# DATASET EXCERPTS
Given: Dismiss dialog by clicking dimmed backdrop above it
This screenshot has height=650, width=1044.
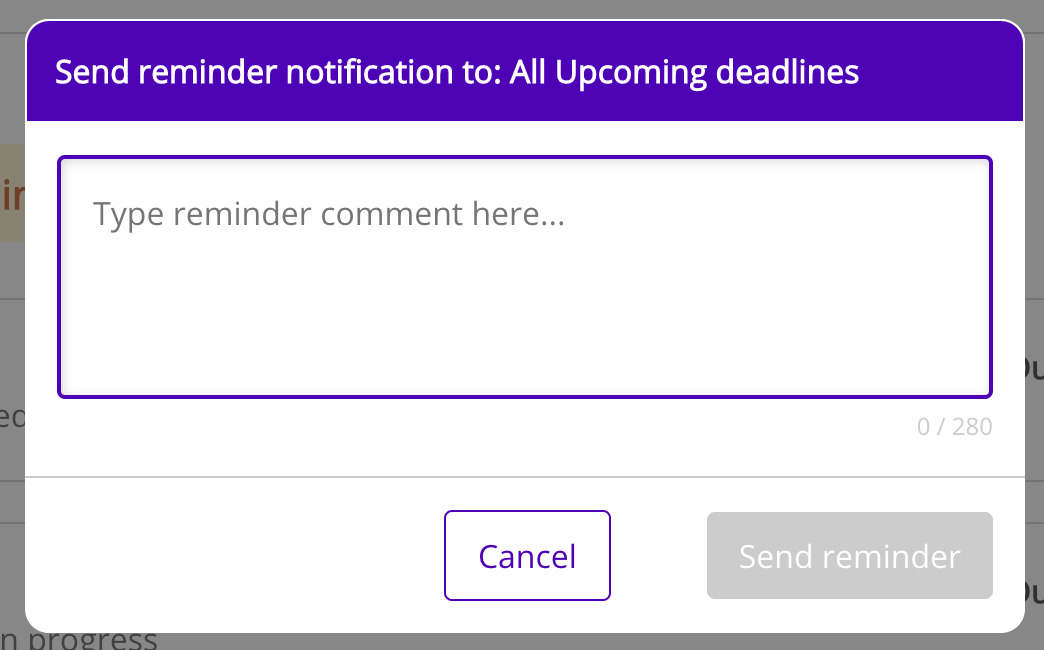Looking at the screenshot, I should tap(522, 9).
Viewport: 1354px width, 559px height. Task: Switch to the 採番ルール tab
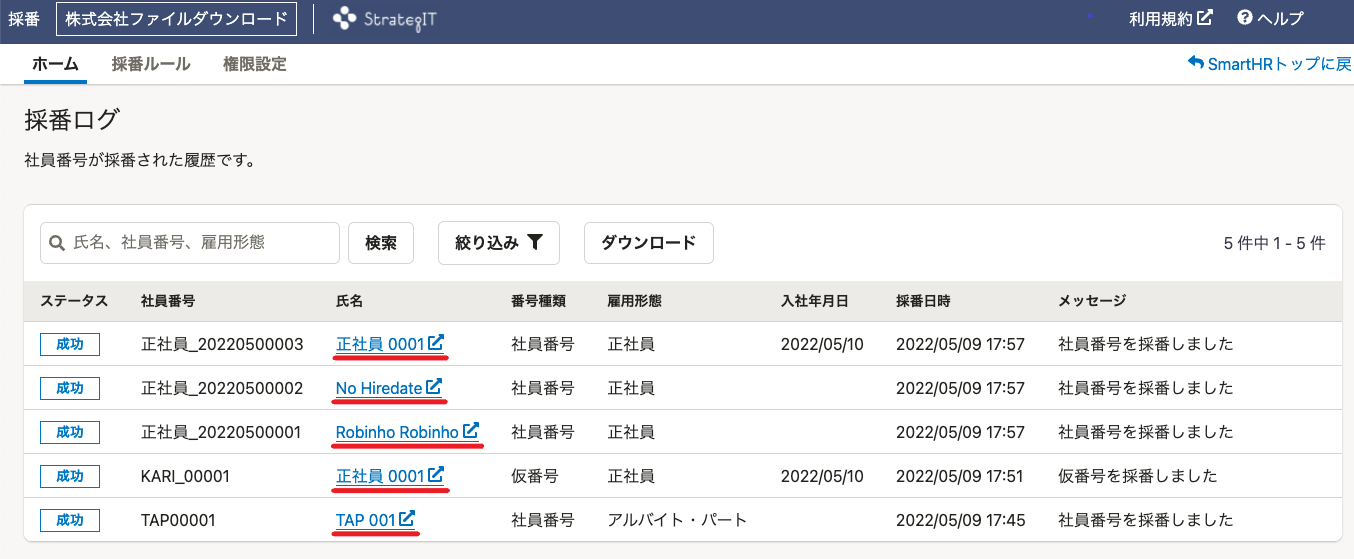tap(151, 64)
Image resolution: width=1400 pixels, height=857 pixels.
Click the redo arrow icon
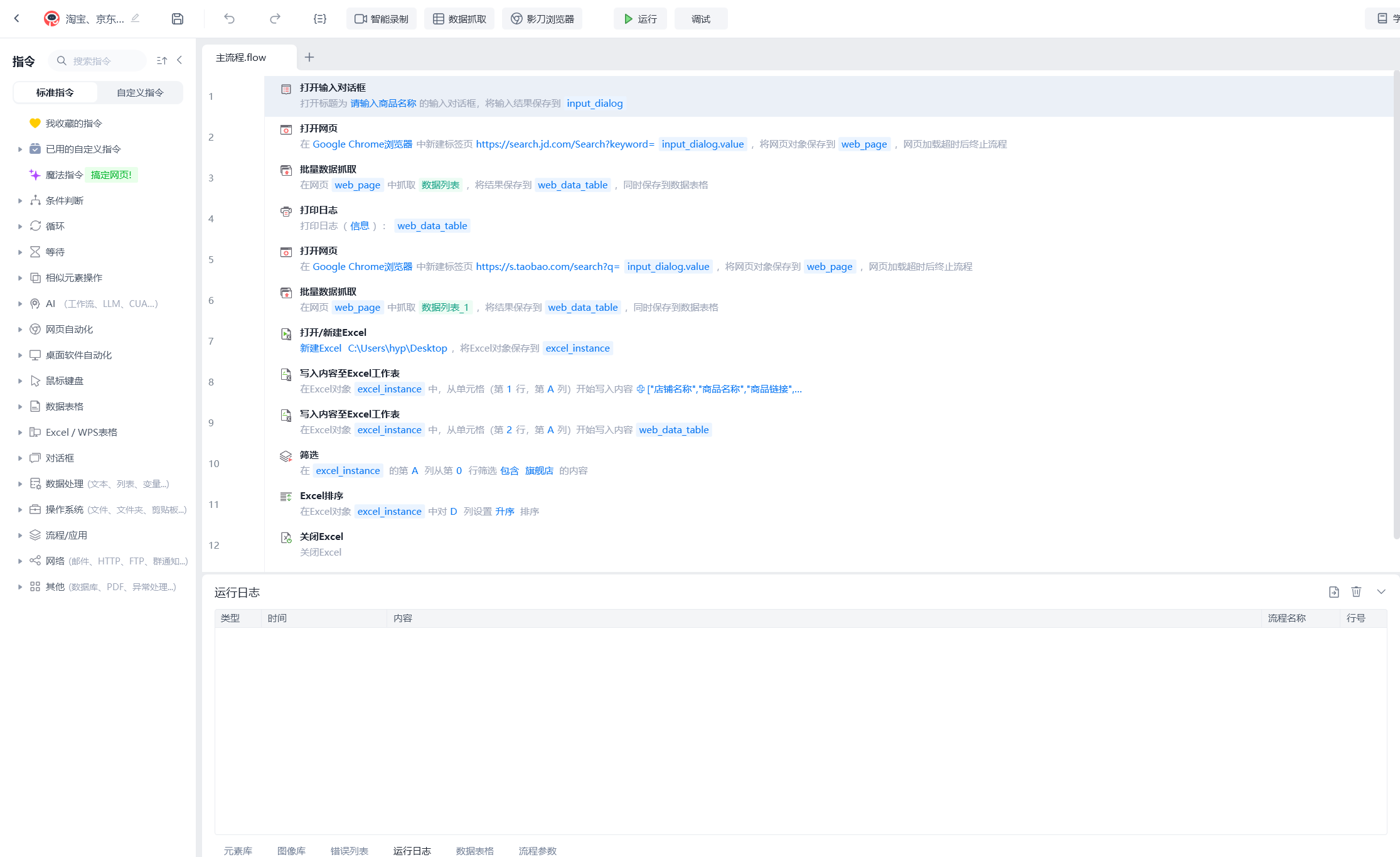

# GIVEN INSTRUCTION
Copy the listing word for word, starting with the line that contains "Viewport: 1354px width, 559px" and continuing through the end of the listing. Leave the pictures out of your copy.

# TASK SOLUTION
Viewport: 1354px width, 559px height. Task: Switch to the 採番ルール tab
tap(151, 64)
Image resolution: width=1400 pixels, height=857 pixels.
Click the redo arrow icon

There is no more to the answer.